Ever since the disproof of his first foray into this problem [54], Jerne became preoccupied with the recognition of Self initially as an immune repertoire germline-selected to recognize “Self,” in which recognition of “Nonself” was derived by somatic mutation and negative selection. This model of the origin of the immune repertoire was a priori untenable, before it met experimental disproof because selection in the germline for Self recognition (as defined here) is not possible as the consequence would be debilitating. Later, he went to the extreme by envisioning an immune system totally preoccupied with “Self.” This vision of the immune system went unchallenged by the participants at this meeting, in spite of its being irrational (not just erroneous) when viewed in the framework of the ARA model.

Now let us ask whether the reasoning of the philosopher can distinguish which of the two models, a self-oriented network or ARA, provides an accurate interpretation of immune function. The philosophers at this meeting clearly favored the “Self” defined by Network theory deriving their arguments from such giants as Hume, Kant, Descartes and Wittgenstein, etc. However, there is a distinction to be made between the source of one’s ideas and the validity of the idea. To a scientist, like myself, it is disturbing that probing minds could find no reason to reject an absurdity and many reasons to accept it. Competing theories are precious only when an experiment or a decisive argument can tell us which one is disproven.

As an example, let us examine the conclusion of Wilks that “the crucial lesson that…..can be learned from Kantian epistemology in the attempt to construct a model for understanding the nature of immunological function is: ‘Know thyself.’” There is no immunologist who would disagree with that conclusion because that is not where the problem lies. Recognition of “thyself” is in the hands of a random paratopic repertoire (Module 1), part of which “Knows thyself” and a remainder which does not. These two parts must be distinguished and separated as discussed above. The “construct of a model” must be based on a decision as to whether recognition of “thyself” is purged by negative or positive selection, or is unselected. In all models of Module 2, “Know thyself” is respected. As Kantian philosophy is not going to permit a decision between the sorting mechanisms, it remains a dead end approach “to understanding the nature of immune function.” The ARA model is based on negative selection of the recognition of “thyself,” whereas all of the other models presented at the meeting were either based on positive selection (suppression) or no selection. I have tried to show why these latter models are untenable.

From the point of view of the working immunologist, the redefinitions of “Self” at this meeting were triumphs of erudition. The attempts to redefine the immunological “Self” based on any framework discussed at the meeting were simply not explicative in a way that could be developed to explain that which is.
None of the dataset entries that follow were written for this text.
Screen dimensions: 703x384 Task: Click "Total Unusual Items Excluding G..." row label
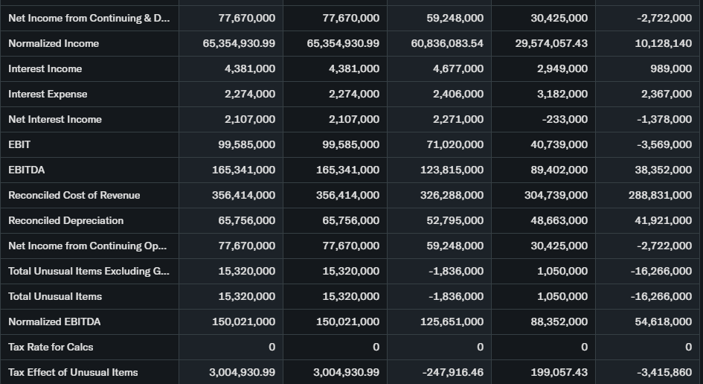pyautogui.click(x=89, y=271)
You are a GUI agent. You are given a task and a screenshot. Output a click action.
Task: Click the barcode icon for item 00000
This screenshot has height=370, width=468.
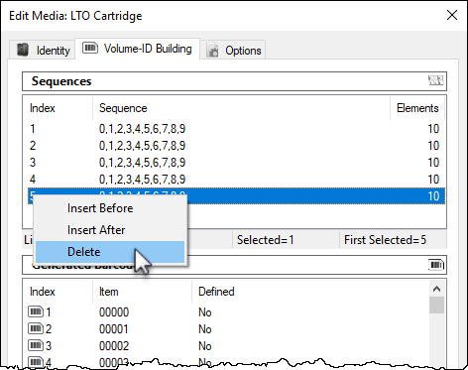click(36, 311)
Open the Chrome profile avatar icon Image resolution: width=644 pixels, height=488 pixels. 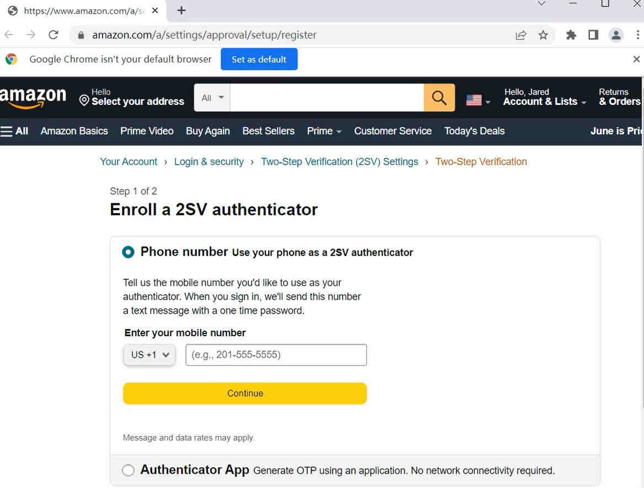(616, 35)

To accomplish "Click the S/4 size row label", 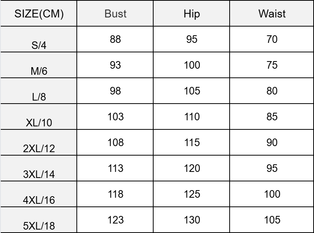I will click(39, 47).
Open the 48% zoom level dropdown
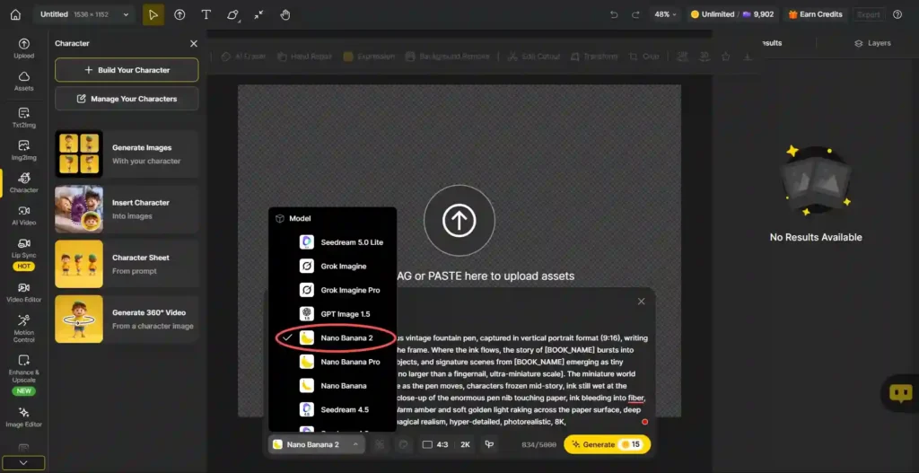919x473 pixels. click(x=667, y=14)
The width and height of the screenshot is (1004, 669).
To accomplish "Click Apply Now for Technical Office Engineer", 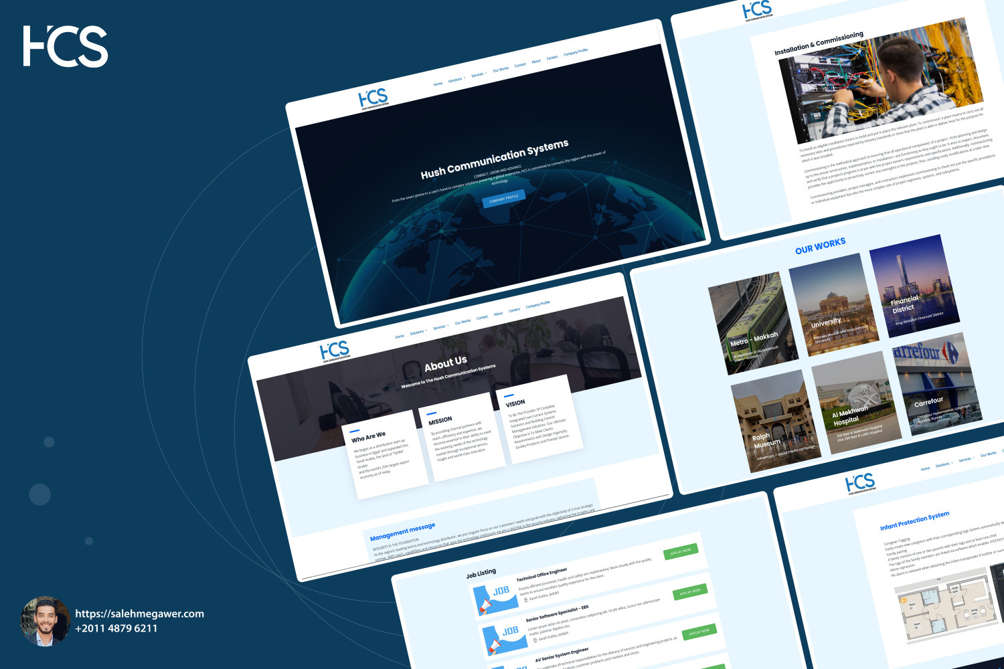I will click(x=681, y=551).
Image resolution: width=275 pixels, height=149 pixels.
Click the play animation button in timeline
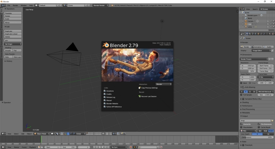pos(103,147)
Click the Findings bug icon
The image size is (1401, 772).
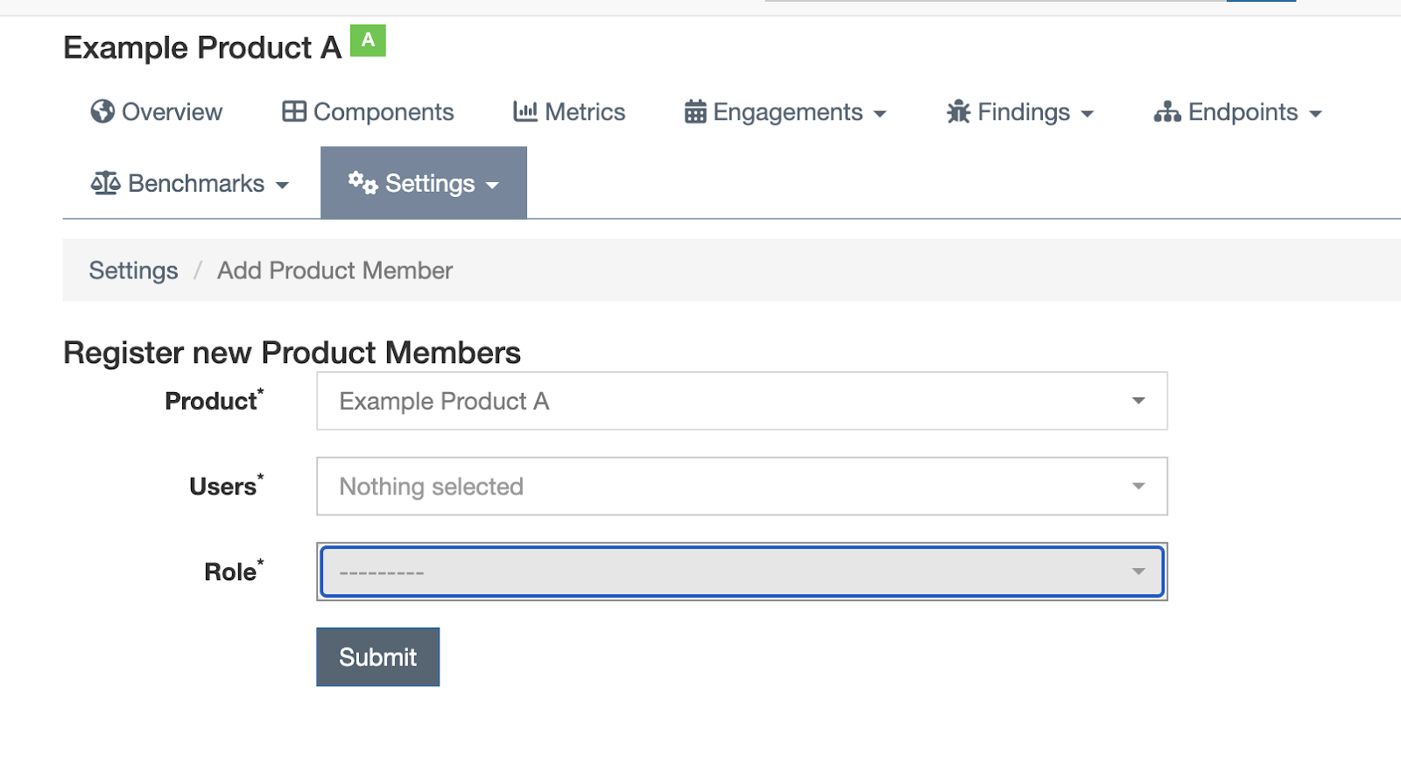959,112
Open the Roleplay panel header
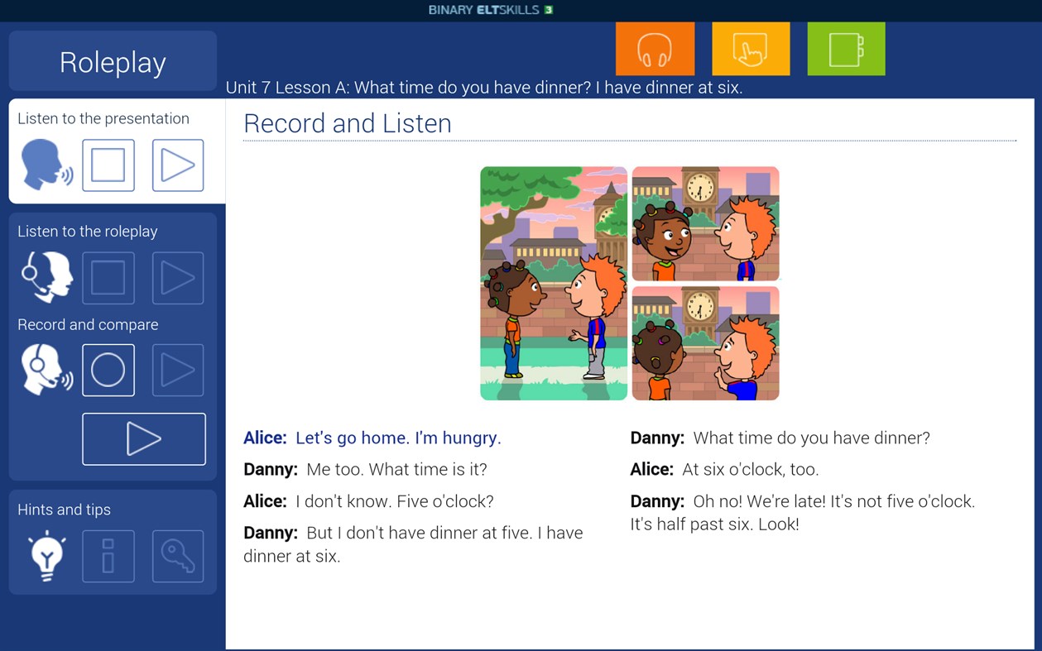 pyautogui.click(x=112, y=61)
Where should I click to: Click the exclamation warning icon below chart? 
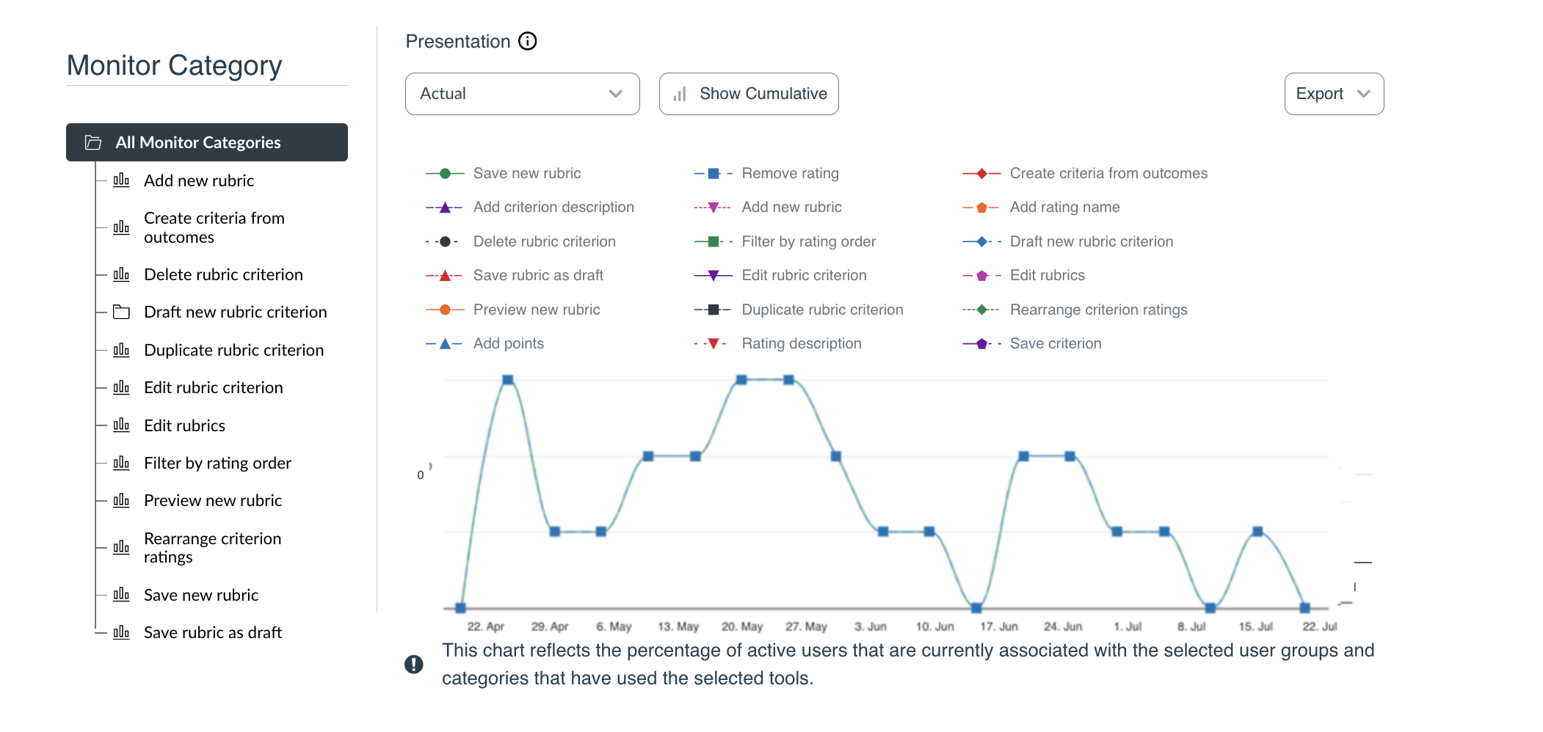click(x=414, y=665)
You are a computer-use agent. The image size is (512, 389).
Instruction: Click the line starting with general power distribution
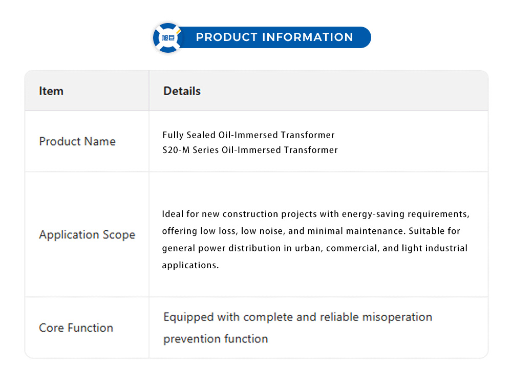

I have presented here and elsewhere a rationalization that denies any significant role of idiotype networks in regulating immune responsiveness [13]. As it is unlikely that any of my arguments will result in anyone changing their mind, I would like to know what it would take to do just that. If any speaker at that meeting answers that question, I will make an effort to reveal my response with respect to the ARA model also.